CONSIGNE >> Dans l'article ci-dessous sur l'Institut Saint Serge, recopiez mot pour mot le passage qui commence par « Nous avons laissé » et se poursuit jusqu'à « au père Georges. ».
───── ARTICLE ─────
L'Eglise de l'émigration
V.GOLOVANOW
Chroniques d'Abitibi 4

Nous avons laissé le père Georges, jeune hiéromoine avec "des trous béants dans sa formation théologique et connaissant fort peu de choses concernant la Tradition orthodoxe " cf. Chroniques d'Abitibi 2" résolu à commencer les études à l'Institut Saint Serge. Dans la chronique suivante il nous raconte ses études et sa découverte des paroisses de l'émigration vues par un jeune hiéromoine venu du catholicisme; une perception inversée de celle que pouvait donner dans son interview le père David Shevchenko prédécesseur du père Georges en Abitibi…Je passe la plume au père Georges.

L'Institut Saint Serge

Situons-nous dans le temps: nous sommes dans les années 80 du XXe siècle. Après mon service militaire, je me présente à l'Institut Saint Serge pour y accomplir le cycle d'études théologiques. Le Père Dimitri Hvostoff - le prêtre qui m'avait accueilli dans l'Orthodoxie Cf. "Un-changement-d'époque" - m'avait décrit l'Institut sous les traits les plus noirs. Il est vrai qu'il avait lui-même fait ses études en cet Institut, juste après la deuxième guerre mondiale.

L'Eglise de l'émigration
C'était la pire époque des privations, des restrictions. Les conditions de vie y étaient très dures. Les étudiants étaient logés dans un dortoir étroit et insalubre, en dessous-même de l'église. Les salles de cours étaient également situées au même niveau, sous l'église. L'inconfort et les difficultés de l'existence étaient cependant compensés par la remarquable qualité du corps professoral de l'époque, et par la cohérence des étudiants, qui étaient tous russes. Dans l'église, à l'étage supérieur, les Offices se signalaient par leur beauté, avec un chœur masculin chantant selon la tradition monastique.

Après avoir écouté la description du Père Dimitri, j’arrivai à l'Institut Saint Serge en m’attendant au pire… Et ce que je découvris était mieux que ce à quoi je m'attendais: un bâtiment moderne abritait les étudiants, et le vaste espace situé sous l'église était entièrement occupé par de belles salles de cours, réaménagées de façon moderne. Je m'immergeai dans les études. Comme dans toutes les écoles, certains cours n'étaient pas particulièrement remarquables, mais d'autres étaient extrêmement intéressants. J'étais conscient de vivre une période privilégiée de ma vie : après tout, ce qu’on me demandait prioritairement, c'est de penser et de réfléchir. C'était un extraordinaire privilège : généralement, dans l'existence, nous sommes absorbés par toutes sortes de soucis et de préoccupations, et c’est de haute lutte qu'il faut arracher quelques instants afin de parvenir à ouvrir un livre et à écrire quelques lignes. Pendant les cinq ans que j'ai passés à Saint Serge, j'ai abondamment lu, et j'ai consacré mon petit pécule à acheter des livres, presque avec une mentalité de collectionneur. Je prenais, d'une écriture serrée, d'abondantes notes de cours qui, souvent, étaient la providence des autres étudiants… J’ai gardé ces notes jusqu'à présent, et ces hectares de textes constituent un corpus dont bien des aspects restent intéressants.
───── JEU DE DONNÉES ─────
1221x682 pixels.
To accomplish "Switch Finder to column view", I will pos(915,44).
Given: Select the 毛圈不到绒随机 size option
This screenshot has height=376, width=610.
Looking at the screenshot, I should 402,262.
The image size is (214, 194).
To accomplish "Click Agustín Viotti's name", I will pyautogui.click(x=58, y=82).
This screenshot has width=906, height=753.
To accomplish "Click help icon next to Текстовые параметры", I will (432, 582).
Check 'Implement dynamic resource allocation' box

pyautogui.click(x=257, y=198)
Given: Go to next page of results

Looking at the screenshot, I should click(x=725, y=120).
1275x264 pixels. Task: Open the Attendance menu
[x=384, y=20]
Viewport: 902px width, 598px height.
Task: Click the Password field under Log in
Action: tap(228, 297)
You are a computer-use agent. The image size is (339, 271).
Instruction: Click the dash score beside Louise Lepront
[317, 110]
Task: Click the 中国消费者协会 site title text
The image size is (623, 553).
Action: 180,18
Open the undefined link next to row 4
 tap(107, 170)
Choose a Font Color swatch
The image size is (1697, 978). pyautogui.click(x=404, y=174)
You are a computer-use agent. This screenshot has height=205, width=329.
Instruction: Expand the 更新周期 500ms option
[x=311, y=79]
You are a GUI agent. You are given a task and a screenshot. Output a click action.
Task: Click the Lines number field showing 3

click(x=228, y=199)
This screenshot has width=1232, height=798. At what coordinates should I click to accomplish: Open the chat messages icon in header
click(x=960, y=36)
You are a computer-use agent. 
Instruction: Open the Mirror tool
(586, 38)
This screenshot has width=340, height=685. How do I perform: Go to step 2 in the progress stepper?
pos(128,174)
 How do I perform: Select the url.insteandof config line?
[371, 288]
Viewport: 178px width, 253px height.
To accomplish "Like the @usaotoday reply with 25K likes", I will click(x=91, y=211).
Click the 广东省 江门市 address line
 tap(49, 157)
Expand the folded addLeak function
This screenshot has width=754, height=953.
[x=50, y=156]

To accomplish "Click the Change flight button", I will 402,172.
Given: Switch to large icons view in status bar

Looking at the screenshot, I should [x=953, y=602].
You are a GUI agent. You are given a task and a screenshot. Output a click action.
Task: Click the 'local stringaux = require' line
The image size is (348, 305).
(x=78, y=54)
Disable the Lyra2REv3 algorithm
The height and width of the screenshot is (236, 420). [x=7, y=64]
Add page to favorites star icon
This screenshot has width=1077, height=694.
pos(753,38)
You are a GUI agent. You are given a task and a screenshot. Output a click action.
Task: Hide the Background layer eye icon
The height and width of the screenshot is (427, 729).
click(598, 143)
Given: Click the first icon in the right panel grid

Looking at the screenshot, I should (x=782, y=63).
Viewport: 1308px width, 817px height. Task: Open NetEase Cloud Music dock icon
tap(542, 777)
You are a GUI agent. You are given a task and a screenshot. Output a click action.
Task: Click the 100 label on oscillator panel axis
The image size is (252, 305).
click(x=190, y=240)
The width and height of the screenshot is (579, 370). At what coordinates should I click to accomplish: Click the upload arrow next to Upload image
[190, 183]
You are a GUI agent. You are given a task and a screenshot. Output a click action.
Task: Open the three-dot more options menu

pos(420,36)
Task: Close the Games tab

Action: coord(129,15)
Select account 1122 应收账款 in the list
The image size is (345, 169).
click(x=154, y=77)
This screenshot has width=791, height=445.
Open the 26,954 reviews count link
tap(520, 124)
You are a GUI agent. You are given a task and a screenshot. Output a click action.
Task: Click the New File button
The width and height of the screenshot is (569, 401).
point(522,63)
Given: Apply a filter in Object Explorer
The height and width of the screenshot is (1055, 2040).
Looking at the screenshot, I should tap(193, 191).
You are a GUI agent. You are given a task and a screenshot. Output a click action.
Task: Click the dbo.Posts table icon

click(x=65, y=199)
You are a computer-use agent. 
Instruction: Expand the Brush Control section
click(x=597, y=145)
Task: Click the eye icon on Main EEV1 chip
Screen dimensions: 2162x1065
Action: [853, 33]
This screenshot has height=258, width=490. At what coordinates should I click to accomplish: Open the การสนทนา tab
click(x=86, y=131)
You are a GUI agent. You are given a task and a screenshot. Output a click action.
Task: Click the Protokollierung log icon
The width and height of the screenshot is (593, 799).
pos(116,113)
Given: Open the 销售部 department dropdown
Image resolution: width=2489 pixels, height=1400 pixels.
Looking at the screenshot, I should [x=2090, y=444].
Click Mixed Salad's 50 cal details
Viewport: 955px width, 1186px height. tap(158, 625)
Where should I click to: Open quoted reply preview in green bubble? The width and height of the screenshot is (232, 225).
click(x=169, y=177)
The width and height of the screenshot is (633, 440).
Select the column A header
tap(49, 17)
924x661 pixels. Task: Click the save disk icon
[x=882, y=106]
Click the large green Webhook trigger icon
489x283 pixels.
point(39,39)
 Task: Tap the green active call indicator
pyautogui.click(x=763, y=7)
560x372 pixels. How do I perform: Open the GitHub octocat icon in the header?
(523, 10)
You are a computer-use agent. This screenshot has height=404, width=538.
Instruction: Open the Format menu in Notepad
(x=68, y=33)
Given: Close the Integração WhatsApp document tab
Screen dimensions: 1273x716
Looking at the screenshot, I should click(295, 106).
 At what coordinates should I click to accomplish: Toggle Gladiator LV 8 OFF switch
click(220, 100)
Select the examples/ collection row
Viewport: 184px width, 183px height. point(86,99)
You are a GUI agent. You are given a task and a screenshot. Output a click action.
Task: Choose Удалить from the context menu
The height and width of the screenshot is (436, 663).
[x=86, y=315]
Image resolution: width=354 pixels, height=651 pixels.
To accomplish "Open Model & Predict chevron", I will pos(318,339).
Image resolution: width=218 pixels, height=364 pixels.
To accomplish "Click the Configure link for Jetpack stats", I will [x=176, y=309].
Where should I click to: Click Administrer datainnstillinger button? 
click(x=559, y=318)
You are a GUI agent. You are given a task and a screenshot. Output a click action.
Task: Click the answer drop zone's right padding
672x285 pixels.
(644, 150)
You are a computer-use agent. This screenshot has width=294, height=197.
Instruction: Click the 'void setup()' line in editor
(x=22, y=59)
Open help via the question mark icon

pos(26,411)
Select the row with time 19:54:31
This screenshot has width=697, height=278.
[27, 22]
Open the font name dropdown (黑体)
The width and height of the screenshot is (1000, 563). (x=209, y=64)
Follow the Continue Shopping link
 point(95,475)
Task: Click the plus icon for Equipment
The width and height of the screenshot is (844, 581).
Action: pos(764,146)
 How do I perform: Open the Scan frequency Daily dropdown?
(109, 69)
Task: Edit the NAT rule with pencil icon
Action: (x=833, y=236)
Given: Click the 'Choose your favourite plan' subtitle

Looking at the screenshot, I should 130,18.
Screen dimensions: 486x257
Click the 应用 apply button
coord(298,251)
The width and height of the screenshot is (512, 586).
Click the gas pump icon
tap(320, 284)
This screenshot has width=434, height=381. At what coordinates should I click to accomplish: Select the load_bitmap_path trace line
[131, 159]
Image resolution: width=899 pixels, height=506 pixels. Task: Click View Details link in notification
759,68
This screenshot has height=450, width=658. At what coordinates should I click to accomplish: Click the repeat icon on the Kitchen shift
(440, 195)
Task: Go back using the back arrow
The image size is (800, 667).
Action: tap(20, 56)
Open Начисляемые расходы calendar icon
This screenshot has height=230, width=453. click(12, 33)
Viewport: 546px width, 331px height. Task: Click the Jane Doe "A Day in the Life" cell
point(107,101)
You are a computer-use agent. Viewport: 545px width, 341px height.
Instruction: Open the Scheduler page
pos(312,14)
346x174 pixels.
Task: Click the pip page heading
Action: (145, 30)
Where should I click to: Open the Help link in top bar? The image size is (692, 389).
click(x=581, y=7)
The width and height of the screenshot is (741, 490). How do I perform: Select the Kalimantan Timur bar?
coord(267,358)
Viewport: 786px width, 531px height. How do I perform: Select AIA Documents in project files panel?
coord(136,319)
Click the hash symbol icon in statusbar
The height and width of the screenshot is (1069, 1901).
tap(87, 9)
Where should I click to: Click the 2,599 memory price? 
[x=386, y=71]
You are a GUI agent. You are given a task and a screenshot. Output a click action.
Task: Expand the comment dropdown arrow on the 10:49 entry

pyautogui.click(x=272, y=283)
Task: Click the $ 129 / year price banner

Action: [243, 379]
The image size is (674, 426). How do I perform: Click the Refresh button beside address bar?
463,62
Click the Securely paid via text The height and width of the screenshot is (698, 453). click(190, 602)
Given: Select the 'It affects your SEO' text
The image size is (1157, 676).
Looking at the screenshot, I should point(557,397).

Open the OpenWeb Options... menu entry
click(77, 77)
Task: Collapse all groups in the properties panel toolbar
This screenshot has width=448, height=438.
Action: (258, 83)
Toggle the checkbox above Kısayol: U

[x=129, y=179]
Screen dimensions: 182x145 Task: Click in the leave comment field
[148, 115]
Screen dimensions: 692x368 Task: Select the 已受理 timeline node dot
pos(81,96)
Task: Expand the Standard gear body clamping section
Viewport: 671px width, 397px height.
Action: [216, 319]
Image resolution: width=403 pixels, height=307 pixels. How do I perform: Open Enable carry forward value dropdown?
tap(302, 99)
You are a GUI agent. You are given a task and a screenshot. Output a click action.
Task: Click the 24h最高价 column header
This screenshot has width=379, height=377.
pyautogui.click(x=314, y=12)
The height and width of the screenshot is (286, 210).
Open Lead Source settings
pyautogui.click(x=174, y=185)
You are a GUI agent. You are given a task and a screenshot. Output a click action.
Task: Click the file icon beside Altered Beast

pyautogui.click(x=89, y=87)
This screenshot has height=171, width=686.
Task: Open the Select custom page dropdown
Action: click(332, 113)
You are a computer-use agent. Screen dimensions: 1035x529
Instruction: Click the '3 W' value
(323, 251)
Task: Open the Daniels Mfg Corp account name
─────
RÉSULTAT ATTENDU >>
Nous avons laissé le père Georges, jeune hiéromoine avec "des trous béants dans sa formation théologique et connaissant fort peu de choses concernant la Tradition orthodoxe " cf. Chroniques d'Abitibi 2" résolu à commencer les études à l'Institut Saint Serge. Dans la chronique suivante il nous raconte ses études et sa découverte des paroisses de l'émigration vues par un jeune hiéromoine venu du catholicisme; une perception inversée de celle que pouvait donner dans son interview le père David Shevchenko prédécesseur du père Georges en Abitibi…Je passe la plume au père Georges.